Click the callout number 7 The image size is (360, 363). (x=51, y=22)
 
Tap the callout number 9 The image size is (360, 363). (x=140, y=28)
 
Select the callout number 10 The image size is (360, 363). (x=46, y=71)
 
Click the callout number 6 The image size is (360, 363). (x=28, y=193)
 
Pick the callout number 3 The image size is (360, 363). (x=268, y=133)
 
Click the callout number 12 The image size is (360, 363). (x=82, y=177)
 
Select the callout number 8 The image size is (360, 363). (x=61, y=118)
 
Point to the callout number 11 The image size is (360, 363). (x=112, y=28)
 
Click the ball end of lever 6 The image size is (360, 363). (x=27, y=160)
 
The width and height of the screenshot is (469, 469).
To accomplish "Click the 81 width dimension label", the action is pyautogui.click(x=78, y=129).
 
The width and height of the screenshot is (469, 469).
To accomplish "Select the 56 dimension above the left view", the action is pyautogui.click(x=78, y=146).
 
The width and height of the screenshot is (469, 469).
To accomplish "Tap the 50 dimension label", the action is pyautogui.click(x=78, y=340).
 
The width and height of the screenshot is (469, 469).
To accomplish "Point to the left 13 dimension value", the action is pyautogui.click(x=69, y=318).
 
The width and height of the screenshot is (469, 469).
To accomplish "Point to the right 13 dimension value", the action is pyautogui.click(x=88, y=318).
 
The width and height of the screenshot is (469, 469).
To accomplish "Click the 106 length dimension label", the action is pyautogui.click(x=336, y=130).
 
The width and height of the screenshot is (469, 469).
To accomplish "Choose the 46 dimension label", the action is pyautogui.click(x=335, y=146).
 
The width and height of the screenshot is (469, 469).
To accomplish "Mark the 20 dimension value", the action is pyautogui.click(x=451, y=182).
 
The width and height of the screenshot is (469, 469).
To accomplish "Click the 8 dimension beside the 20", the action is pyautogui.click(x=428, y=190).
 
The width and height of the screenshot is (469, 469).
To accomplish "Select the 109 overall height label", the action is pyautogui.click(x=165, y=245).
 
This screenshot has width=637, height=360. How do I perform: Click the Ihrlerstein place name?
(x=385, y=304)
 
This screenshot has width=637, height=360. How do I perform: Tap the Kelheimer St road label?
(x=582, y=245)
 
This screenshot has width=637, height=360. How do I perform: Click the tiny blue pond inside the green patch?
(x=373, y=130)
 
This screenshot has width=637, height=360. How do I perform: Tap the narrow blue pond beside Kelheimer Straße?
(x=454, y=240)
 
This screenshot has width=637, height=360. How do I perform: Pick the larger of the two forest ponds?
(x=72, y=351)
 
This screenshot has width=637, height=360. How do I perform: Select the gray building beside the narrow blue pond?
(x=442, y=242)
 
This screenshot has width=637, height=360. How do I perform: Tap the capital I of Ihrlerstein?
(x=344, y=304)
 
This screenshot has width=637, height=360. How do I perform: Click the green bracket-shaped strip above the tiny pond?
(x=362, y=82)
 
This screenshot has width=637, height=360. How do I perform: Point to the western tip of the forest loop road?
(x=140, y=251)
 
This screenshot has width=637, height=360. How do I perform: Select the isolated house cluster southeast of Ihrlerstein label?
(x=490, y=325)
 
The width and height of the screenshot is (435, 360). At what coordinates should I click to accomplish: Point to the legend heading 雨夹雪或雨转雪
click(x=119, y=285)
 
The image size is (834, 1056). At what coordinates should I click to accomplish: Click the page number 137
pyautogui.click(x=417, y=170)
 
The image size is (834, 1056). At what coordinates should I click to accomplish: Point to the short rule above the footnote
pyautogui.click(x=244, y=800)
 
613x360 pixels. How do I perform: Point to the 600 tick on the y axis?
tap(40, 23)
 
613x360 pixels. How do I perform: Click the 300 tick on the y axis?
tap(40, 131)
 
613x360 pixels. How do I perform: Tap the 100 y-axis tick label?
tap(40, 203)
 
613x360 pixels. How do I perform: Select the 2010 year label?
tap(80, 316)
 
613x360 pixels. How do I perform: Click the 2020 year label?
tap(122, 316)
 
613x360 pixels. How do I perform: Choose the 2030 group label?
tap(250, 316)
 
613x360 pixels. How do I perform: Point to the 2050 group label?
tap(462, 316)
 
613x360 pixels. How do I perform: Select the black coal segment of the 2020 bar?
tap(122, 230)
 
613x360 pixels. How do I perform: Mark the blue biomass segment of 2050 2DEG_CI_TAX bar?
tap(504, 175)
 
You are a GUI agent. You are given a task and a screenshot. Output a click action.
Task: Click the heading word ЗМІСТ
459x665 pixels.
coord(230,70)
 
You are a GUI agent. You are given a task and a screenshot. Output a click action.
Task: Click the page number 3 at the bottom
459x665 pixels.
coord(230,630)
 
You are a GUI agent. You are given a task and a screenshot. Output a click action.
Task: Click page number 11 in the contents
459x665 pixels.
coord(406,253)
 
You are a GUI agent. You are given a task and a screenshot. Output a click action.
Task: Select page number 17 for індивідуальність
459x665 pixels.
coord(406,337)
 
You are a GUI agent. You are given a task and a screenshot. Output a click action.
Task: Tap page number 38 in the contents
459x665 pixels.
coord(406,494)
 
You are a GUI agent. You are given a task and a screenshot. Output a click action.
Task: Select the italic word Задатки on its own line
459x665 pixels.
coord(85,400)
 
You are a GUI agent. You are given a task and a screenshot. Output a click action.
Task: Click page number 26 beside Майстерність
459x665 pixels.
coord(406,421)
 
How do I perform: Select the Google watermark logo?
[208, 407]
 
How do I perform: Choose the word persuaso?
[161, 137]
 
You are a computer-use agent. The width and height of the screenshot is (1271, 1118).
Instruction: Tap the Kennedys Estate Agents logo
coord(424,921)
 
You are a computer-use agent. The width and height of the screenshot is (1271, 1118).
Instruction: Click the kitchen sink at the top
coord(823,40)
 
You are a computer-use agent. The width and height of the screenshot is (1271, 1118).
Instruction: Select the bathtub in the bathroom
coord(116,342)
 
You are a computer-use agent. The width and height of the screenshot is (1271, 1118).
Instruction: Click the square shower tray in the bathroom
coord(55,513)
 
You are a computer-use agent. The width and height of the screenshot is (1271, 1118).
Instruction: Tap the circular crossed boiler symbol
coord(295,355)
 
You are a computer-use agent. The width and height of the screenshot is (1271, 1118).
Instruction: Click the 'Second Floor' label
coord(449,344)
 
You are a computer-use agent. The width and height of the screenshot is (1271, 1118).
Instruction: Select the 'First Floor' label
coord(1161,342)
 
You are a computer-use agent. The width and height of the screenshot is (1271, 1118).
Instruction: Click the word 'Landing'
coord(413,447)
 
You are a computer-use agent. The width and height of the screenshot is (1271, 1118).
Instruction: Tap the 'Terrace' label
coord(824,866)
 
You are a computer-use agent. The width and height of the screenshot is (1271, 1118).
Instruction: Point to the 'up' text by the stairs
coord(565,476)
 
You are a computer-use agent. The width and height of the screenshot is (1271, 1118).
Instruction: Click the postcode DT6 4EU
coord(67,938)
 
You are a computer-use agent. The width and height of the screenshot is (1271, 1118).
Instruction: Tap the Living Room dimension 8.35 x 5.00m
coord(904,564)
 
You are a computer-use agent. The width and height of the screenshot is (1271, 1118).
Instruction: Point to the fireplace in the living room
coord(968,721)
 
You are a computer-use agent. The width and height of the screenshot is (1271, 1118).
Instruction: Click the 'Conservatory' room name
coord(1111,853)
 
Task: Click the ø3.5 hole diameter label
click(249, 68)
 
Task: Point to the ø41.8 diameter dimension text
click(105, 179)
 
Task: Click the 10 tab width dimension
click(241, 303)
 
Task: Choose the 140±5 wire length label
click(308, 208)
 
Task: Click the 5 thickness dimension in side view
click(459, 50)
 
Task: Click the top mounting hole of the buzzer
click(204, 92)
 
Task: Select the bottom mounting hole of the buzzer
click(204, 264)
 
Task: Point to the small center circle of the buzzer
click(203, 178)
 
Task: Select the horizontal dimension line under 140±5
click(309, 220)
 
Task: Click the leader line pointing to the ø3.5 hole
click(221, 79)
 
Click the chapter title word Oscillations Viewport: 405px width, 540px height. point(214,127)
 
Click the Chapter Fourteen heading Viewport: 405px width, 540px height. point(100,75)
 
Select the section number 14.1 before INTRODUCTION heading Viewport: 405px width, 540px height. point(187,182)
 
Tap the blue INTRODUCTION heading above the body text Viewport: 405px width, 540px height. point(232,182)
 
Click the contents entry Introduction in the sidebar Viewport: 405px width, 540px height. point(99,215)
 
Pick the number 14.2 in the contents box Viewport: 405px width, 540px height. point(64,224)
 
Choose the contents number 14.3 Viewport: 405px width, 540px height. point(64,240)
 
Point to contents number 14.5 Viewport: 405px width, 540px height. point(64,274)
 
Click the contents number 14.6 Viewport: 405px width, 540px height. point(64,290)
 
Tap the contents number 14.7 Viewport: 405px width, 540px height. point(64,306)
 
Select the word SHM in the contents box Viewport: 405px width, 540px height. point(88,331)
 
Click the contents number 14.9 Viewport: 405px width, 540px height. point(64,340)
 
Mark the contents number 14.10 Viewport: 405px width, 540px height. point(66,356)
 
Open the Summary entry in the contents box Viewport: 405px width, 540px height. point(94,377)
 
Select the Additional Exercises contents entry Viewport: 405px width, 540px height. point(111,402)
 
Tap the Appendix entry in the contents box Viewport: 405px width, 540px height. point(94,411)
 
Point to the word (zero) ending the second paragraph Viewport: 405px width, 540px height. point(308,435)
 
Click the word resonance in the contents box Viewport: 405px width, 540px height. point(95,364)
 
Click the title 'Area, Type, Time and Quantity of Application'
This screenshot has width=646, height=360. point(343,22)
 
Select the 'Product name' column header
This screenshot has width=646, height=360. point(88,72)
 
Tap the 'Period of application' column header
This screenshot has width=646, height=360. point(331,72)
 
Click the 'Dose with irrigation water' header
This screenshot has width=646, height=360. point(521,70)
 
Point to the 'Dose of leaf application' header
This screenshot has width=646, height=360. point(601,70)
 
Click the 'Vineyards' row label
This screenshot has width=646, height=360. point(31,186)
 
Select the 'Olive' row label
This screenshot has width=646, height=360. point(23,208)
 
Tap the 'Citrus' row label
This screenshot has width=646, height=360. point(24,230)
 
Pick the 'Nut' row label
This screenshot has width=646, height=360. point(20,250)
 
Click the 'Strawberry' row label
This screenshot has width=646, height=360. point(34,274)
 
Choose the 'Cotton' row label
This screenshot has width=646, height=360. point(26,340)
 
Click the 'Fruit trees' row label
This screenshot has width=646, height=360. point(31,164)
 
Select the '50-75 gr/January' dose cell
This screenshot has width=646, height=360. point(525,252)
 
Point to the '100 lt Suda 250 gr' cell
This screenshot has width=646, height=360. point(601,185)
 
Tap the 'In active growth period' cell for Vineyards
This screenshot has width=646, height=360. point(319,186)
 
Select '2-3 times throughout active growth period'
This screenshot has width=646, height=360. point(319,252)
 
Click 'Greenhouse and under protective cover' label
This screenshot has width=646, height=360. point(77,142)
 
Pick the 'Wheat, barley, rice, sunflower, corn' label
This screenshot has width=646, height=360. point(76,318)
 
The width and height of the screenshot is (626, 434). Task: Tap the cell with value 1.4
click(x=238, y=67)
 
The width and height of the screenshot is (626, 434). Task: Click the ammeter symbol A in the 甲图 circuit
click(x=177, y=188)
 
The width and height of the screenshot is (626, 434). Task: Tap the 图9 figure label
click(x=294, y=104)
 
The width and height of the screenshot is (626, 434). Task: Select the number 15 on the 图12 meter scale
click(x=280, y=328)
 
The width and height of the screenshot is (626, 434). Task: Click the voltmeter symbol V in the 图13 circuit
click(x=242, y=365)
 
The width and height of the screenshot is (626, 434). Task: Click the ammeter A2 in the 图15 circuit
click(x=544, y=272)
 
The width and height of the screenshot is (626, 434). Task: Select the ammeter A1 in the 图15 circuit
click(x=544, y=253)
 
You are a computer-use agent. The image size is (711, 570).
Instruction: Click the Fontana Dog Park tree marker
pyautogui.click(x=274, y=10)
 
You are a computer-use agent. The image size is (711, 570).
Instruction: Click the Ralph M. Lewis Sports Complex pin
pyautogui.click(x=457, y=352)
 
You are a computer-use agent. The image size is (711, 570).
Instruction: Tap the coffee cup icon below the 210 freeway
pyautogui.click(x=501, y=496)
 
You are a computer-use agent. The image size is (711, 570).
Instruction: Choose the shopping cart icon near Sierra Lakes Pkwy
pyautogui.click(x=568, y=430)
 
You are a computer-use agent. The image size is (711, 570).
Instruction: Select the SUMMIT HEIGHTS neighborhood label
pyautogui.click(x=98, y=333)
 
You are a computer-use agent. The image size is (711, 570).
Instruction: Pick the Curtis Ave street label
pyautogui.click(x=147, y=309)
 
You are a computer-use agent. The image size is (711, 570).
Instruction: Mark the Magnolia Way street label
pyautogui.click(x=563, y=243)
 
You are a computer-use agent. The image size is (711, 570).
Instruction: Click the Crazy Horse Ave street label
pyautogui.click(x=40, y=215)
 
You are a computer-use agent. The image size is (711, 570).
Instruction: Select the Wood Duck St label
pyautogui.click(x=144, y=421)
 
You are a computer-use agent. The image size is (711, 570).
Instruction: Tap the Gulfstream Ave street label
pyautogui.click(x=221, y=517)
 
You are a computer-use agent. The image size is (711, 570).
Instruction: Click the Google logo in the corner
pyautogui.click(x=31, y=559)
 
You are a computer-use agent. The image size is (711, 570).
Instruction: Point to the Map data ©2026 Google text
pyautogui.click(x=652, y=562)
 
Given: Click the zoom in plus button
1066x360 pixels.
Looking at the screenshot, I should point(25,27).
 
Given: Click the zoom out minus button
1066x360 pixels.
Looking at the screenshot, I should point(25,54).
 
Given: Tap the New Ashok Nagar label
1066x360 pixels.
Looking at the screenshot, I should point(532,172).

◆ ◆ ◆ ◆ ◆

Rewrite the entries starting with the line that contains "Task: Point to the small" and going on through the line that contains "Click the contents entry", replacing "heading" with "header" and leaving everything else unchanged.

Task: Point to the small center circle of the buzzer
click(203, 178)
 
Task: Select the horizontal dimension line under 140±5
click(309, 220)
 
Task: Click the leader line pointing to the ø3.5 hole
click(221, 79)
 
Click the chapter title word Oscillations Viewport: 405px width, 540px height. point(214,127)
 
Click the Chapter Fourteen header Viewport: 405px width, 540px height. point(100,75)
 
Select the section number 14.1 before INTRODUCTION header Viewport: 405px width, 540px height. point(187,182)
 
Tap the blue INTRODUCTION header above the body text Viewport: 405px width, 540px height. point(232,182)
 
Click the contents entry Introduction in the sidebar Viewport: 405px width, 540px height. point(99,215)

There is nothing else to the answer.